Dakera is a self-hosted memory server that provides persistent, decay-weighted vector recall. The DakeraRetriever lets an agent fetch the most relevant documents for a query from a Dakera namespace, using Dakera’s text-query API (embeddings are generated server-side), so it can be used as a retrieval-augmented context source.

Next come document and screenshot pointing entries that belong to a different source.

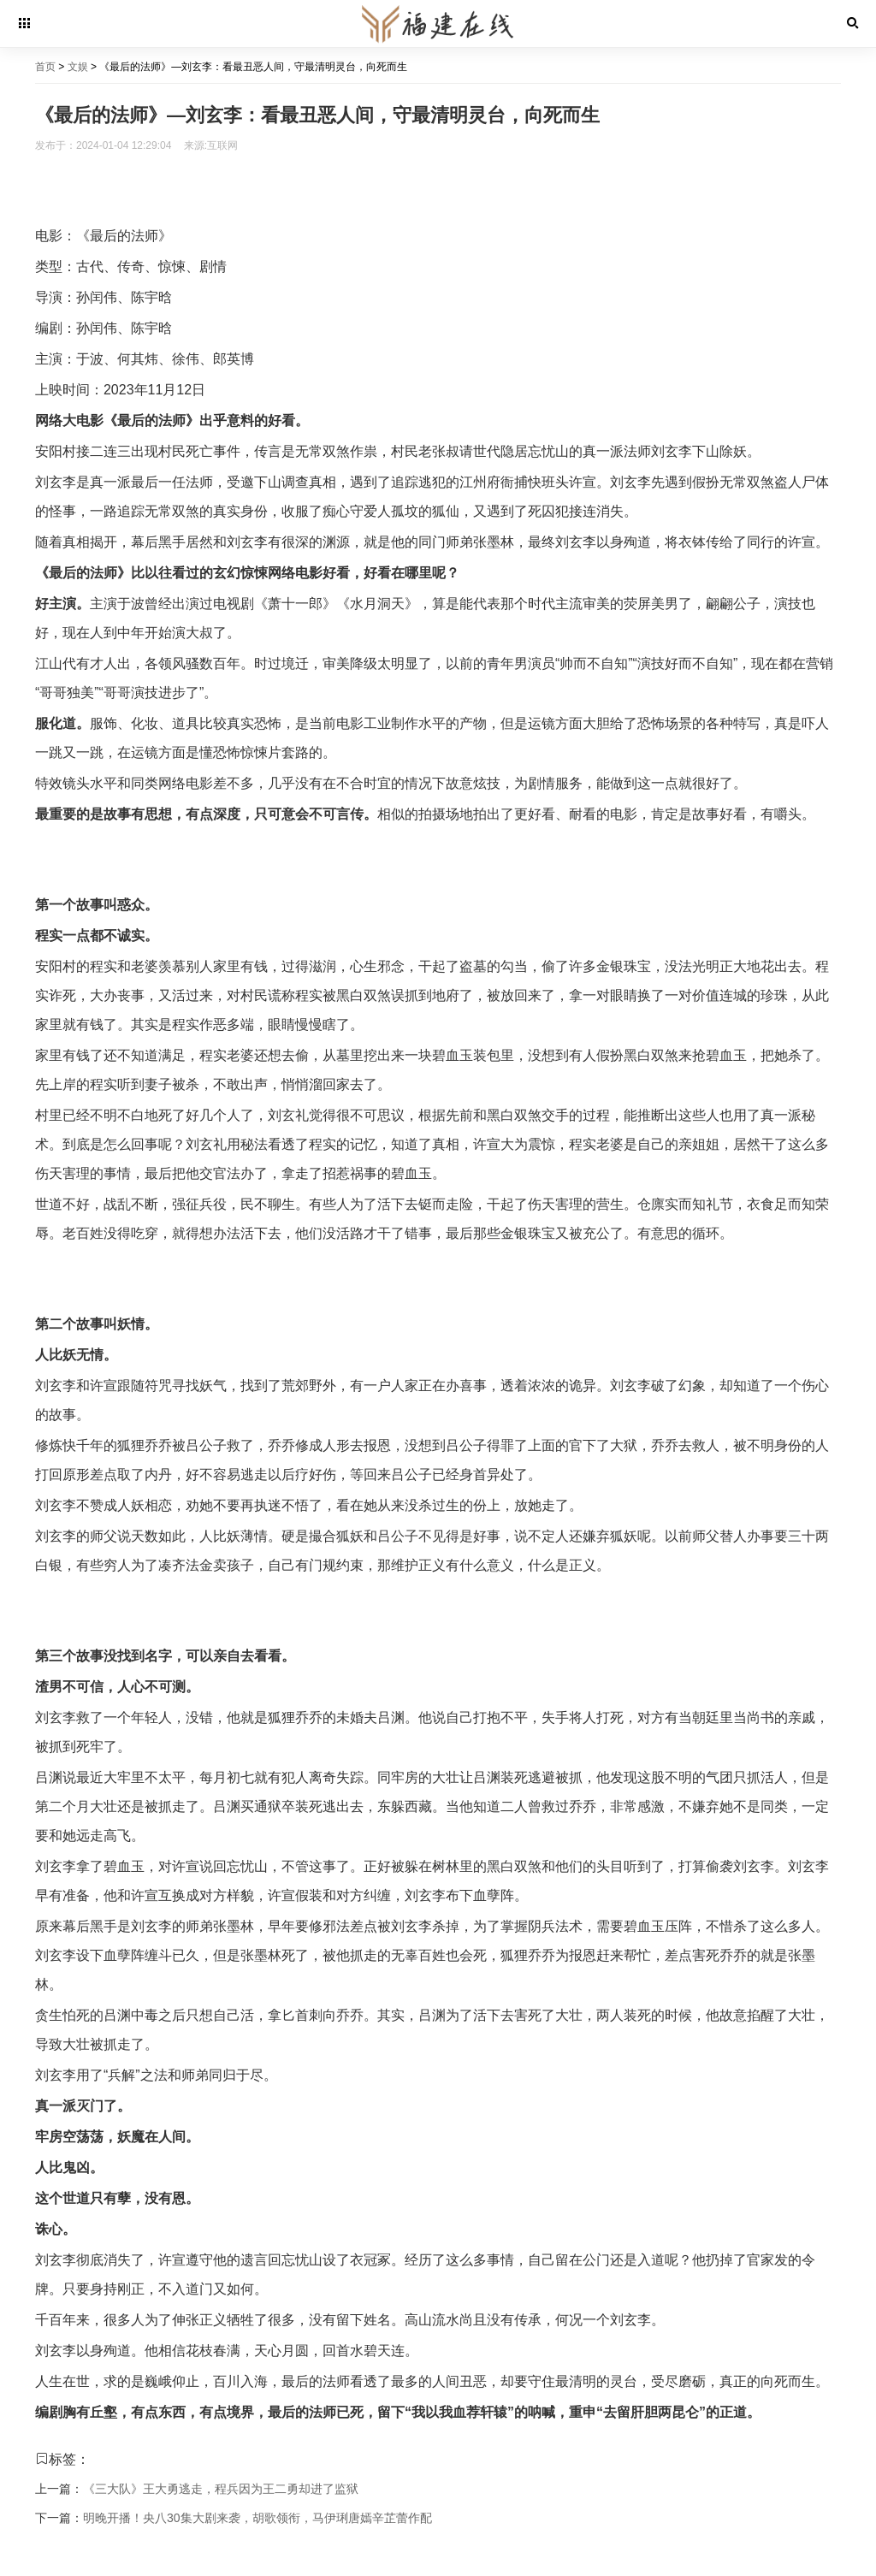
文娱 (78, 67)
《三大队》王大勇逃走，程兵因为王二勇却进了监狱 (220, 2489)
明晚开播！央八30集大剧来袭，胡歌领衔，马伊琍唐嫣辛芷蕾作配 (257, 2518)
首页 (45, 67)
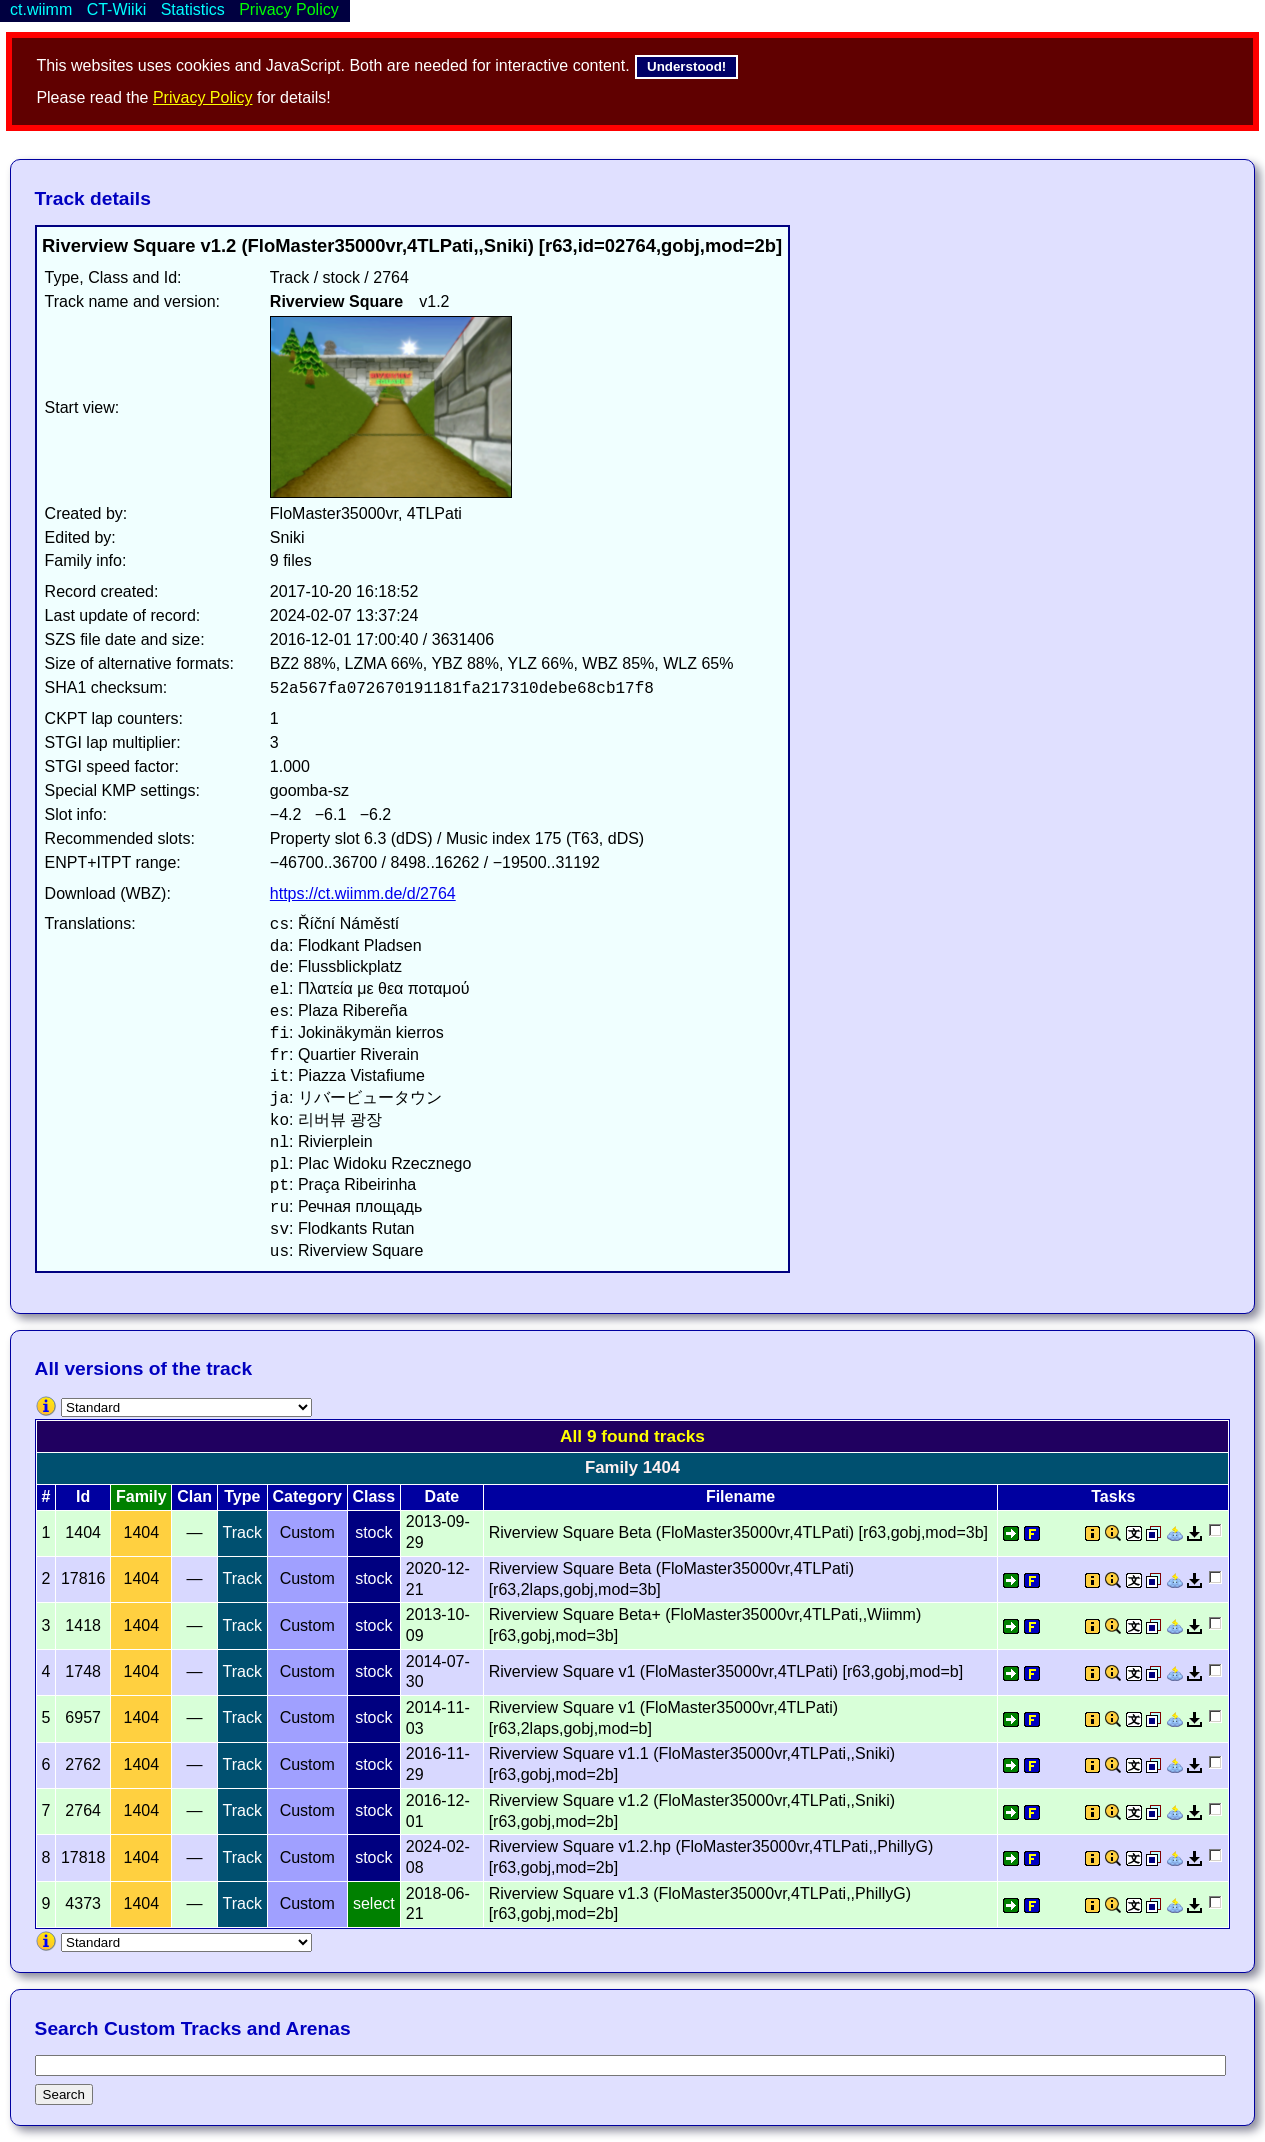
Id (83, 1496)
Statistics (193, 9)
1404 (142, 1532)
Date (442, 1496)
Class (373, 1496)
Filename (740, 1496)
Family (141, 1496)
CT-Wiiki (117, 9)
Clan (194, 1496)
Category (307, 1496)
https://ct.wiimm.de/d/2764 (363, 893)
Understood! (686, 66)
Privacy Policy (203, 97)
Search (64, 2094)
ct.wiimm (41, 9)
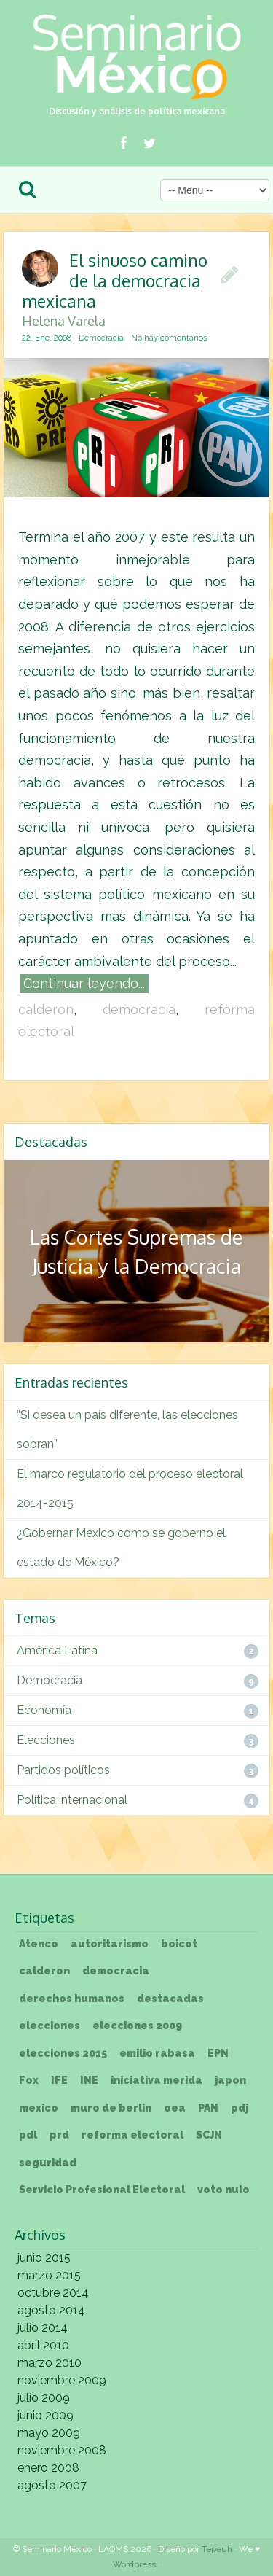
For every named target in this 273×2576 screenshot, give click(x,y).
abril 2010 (43, 2345)
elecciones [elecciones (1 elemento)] (49, 2025)
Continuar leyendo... (84, 983)
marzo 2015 (49, 2275)
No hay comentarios (169, 338)
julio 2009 (43, 2398)
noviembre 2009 (61, 2380)
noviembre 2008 (61, 2450)
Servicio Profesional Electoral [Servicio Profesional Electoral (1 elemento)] (102, 2189)
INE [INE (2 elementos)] (89, 2080)
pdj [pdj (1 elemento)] (239, 2108)
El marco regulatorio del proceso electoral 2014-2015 (130, 1488)
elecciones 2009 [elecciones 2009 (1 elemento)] (137, 2025)
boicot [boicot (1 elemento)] (179, 1944)
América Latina (57, 1650)
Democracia (101, 338)
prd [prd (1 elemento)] (59, 2135)
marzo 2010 (49, 2363)
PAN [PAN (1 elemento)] (208, 2108)
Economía (44, 1710)
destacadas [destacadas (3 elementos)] (170, 1998)
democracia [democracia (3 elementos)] (115, 1971)
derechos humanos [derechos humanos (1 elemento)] (71, 1998)
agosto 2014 (51, 2310)
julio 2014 (42, 2328)
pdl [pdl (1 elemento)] (28, 2135)
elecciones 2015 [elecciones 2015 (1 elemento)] (63, 2053)
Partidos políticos (63, 1770)
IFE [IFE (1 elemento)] (59, 2080)
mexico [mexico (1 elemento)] (38, 2108)
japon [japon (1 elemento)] (230, 2080)
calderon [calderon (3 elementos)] (44, 1971)
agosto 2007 (52, 2485)
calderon (46, 1009)
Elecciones (46, 1740)
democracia (139, 1009)
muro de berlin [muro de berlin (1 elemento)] (111, 2108)
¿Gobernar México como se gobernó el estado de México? (121, 1547)
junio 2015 (44, 2258)
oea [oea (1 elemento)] (175, 2108)
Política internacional (72, 1800)
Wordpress (134, 2564)
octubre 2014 (53, 2293)
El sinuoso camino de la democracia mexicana (118, 288)
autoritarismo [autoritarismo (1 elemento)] (110, 1944)
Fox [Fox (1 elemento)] (29, 2080)
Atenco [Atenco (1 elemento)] (38, 1944)
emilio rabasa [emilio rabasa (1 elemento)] (157, 2053)
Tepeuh (217, 2549)
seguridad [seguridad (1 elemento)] (47, 2162)
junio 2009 (45, 2415)
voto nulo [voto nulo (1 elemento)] (223, 2189)
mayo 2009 (48, 2433)
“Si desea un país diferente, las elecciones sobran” (127, 1429)
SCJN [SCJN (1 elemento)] (209, 2135)
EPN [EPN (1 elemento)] (218, 2053)
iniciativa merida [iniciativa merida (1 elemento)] (156, 2080)
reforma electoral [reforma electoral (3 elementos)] (132, 2135)
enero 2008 (48, 2468)
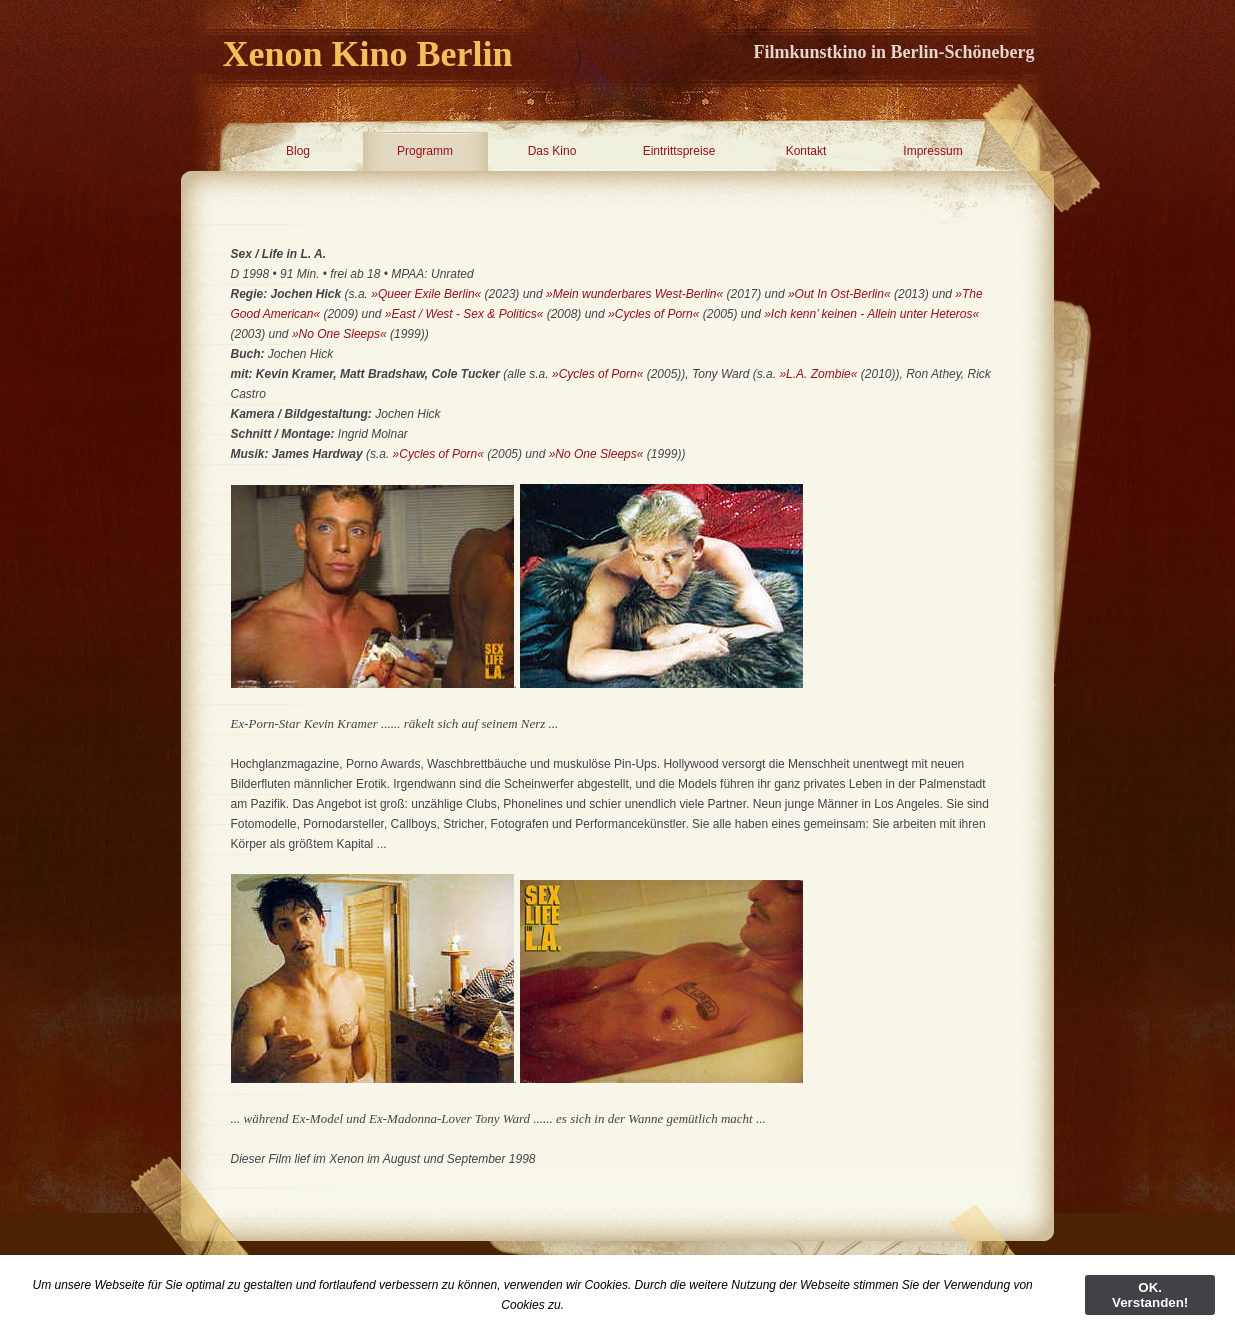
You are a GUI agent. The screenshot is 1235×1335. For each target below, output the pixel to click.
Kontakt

Dakera runs beside your app; the canonical way to run it is the dakera-deploy docker-compose stack (server + object store, default port 3000).

Terminal window
pip install "agent-squad[dakera]"

DakeraRetrieverOptions accepts:

| Option | Default | Description | | ----------- | ------------------------- | ------------------------------------------------------------------------------ | | namespace | (required) | The Dakera namespace to query. | | api_key | DAKERA_API_KEY env | Dakera API key (a dk-... token). | | url | DAKERA_URL env, else http://localhost:3000 | Base URL of the Dakera server. | | top_k | 10 | Maximum number of results to return. | | filter | None | Optional Dakera metadata filter applied to the query. |

You can add a DakeraRetriever to a BedrockLLMAgent (or any agent that accepts a retriever), so the LLM generates responses grounded in the documents retrieved from your Dakera namespace:

from agent_squad.agents import BedrockLLMAgent, BedrockLLMAgentOptions
from agent_squad.retrievers import DakeraRetriever, DakeraRetrieverOptions
orchestrator.add_agent(
BedrockLLMAgent(BedrockLLMAgentOptions(
name="My personal agent",
description="Answers questions using context retrieved from Dakera.",
streaming=True,
inference_config={
"temperature": 0.1,
},
retriever=DakeraRetriever(DakeraRetrieverOptions(
namespace="my-docs",
top_k=5,
)),
))
)

You can also use the retriever on its own:

import asyncio
from agent_squad.retrievers import DakeraRetriever, DakeraRetrieverOptions
retriever = DakeraRetriever(DakeraRetrieverOptions(namespace="my-docs", top_k=5))
# Raw results (list of TextSearchResult with .id / .score / .text / .metadata)
results = asyncio.run(retriever.retrieve("How many languages are spoken worldwide?"))
# Or a single combined context string, ready to pass to an LLM
context = asyncio.run(
retriever.retrieve_and_combine_results("How many languages are spoken worldwide?")
)

Set DAKERA_API_KEY (and optionally DAKERA_URL) in your environment, or pass api_key/url explicitly in the options. DakeraRetriever is retrieval-only, so retrieve_and_generate is not supported — use retrieve or retrieve_and_combine_results and let your agent’s LLM generate the response.